Repoussés avec du gaz lacrymogène par les CRS alors qu'ils tentaient de franchir le cordon de sécurité, les sidérurgistes ont laissé éclater leur colère et refusé l'invitation du chef de l'Etat à les rencontrer lundi à l'Elysée.

"Ça fait quatre semaines qu'on fait grève, on n'a agressé personne et lui il nous gaze, le candidat du peuple!", a protesté sur i-télé Edouard Martin, l'un des responsables de la CFDT. "On n'ira pas à son invitation!", a-t-il lancé.

Une annonce que l'intersyndicale n'a pas confirmée dans l'immédiat.

Venus de Moselle le matin même à bord de quatre bus, les salariés, vêtus de chasubles orange, casque de chantier sur la tête, ont tenté d'approcher le QG de Nicolas Sarkozy, dans le XVe arrondissement de la capitale, en activant des fusées de détresse.
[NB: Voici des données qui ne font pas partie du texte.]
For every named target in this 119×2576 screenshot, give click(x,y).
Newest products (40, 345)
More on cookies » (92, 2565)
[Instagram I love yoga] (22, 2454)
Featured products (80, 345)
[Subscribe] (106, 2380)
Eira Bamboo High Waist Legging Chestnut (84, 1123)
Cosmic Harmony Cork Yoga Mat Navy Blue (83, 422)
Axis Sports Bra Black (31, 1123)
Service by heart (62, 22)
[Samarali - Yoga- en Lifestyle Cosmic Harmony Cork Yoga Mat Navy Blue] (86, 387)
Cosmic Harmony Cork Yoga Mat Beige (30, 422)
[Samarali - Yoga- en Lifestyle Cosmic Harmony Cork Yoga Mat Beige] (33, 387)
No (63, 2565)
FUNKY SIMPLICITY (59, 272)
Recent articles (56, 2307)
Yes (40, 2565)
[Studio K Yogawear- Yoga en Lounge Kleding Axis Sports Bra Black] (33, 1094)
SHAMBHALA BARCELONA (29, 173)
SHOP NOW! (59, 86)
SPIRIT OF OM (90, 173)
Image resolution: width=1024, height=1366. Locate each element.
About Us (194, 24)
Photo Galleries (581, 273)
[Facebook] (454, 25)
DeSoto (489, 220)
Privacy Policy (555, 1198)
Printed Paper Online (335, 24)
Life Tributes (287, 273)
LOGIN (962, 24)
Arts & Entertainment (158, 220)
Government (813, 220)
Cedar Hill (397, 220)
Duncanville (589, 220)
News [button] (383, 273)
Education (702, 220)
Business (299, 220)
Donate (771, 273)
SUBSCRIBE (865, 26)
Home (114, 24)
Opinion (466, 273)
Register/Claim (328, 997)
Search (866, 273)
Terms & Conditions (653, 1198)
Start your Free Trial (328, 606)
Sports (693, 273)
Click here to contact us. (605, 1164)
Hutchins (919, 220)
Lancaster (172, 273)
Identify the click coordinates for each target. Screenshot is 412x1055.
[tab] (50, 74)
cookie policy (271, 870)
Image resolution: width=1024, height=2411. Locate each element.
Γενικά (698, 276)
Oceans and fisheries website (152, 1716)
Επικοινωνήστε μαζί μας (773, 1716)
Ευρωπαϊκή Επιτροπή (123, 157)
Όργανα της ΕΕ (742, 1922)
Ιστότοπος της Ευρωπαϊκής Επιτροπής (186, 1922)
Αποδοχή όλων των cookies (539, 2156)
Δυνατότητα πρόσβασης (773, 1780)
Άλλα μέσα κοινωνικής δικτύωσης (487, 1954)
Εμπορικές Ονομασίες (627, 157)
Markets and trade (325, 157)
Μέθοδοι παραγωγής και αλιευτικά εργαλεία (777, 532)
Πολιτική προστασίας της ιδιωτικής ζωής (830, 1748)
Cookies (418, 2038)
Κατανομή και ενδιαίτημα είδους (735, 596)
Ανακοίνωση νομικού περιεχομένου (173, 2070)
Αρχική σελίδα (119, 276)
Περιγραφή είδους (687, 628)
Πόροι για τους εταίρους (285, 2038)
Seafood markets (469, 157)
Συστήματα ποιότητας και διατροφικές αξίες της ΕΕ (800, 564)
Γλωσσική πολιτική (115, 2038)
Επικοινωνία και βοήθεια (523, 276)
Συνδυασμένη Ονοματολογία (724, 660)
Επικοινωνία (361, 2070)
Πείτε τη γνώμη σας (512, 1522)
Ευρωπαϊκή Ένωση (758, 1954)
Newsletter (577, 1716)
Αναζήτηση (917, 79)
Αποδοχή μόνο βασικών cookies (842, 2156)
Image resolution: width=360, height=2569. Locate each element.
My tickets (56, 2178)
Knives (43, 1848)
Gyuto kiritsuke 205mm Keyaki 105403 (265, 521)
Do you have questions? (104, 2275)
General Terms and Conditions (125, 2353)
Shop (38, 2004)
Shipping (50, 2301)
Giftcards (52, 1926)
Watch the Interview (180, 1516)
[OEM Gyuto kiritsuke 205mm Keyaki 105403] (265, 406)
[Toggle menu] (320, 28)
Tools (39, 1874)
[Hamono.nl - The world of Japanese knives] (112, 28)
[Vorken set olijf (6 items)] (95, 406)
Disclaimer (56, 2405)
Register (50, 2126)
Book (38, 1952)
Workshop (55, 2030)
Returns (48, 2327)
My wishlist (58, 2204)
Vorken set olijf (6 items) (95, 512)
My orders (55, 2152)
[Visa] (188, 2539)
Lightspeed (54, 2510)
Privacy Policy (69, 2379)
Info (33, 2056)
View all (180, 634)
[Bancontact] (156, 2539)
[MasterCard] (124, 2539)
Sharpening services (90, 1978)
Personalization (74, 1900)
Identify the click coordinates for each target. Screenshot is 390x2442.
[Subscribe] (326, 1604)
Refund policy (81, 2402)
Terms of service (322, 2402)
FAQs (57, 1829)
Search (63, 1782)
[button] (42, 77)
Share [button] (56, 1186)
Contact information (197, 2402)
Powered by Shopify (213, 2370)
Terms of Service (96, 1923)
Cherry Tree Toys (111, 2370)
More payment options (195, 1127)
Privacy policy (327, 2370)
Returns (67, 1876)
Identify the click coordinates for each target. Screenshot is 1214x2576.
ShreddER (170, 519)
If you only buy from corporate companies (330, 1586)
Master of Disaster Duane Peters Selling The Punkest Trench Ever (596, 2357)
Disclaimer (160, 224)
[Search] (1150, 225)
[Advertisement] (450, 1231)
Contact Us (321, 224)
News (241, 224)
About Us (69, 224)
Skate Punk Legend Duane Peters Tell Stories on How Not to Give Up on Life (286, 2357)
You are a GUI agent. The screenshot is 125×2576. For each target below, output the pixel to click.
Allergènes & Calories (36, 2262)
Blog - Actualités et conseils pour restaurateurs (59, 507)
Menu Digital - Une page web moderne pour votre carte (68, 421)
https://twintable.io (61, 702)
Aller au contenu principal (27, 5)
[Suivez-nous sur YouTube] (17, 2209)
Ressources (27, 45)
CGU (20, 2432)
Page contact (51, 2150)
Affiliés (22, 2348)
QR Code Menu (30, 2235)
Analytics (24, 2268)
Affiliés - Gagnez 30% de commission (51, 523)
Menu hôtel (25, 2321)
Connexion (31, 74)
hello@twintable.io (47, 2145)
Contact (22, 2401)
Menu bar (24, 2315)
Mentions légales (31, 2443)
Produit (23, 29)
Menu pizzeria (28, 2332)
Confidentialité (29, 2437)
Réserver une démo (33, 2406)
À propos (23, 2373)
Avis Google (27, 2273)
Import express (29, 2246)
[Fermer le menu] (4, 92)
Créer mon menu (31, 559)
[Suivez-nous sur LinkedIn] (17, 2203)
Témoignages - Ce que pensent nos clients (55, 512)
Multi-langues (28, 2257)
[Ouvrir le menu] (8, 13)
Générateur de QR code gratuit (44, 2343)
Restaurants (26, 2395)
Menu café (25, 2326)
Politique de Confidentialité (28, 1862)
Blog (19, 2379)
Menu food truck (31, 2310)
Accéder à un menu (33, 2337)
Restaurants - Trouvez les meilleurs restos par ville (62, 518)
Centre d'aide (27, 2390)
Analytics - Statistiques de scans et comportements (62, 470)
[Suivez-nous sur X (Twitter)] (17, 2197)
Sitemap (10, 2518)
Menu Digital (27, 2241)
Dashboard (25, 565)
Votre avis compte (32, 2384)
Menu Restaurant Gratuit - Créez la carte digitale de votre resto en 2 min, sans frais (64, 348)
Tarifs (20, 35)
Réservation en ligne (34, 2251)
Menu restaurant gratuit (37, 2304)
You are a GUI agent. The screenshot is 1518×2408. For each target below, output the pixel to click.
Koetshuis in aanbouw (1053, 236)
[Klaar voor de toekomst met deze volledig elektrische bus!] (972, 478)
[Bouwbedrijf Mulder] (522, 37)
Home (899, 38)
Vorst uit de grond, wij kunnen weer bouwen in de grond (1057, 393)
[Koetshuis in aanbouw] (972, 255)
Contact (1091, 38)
Après un pique-nique aux abords du siège de campagne, les manifestants ont pris la direction de la Tour Eiffel.

Nicolas Sarkozy, qui s'était rendu jeudi matin à son QG avant un déplacement électoral dans la Marne, avait confirmé à des journalistes qu'il recevrait les salariés d'ArcelorMittal "avec plaisir".

Les heurts, ponctués de "Sarko démission!", se sont produits alors qu'il était parti.

Les salariés demandent que le groupe s'engage à redémarrer les deux hauts-fourneaux de Florange, éteints depuis juillet et octobre, et à pérenniser ce site de 2.700 employés - plus de 4.000 en comptant intérimaires et sous-traitants.

Après une rencontre avec le directeur général indien du groupe sidérurgique, Nicolas Sarkozy avait annoncé le 1er mars qu'ArcelorMittal allait redémarrer l'un des hauts-fourneaux de Florange. Mais le leader mondial avait ensuite précisé que ce redémarrage au second semestre 2012 n'aurait lieu qu'en cas de reprise économique.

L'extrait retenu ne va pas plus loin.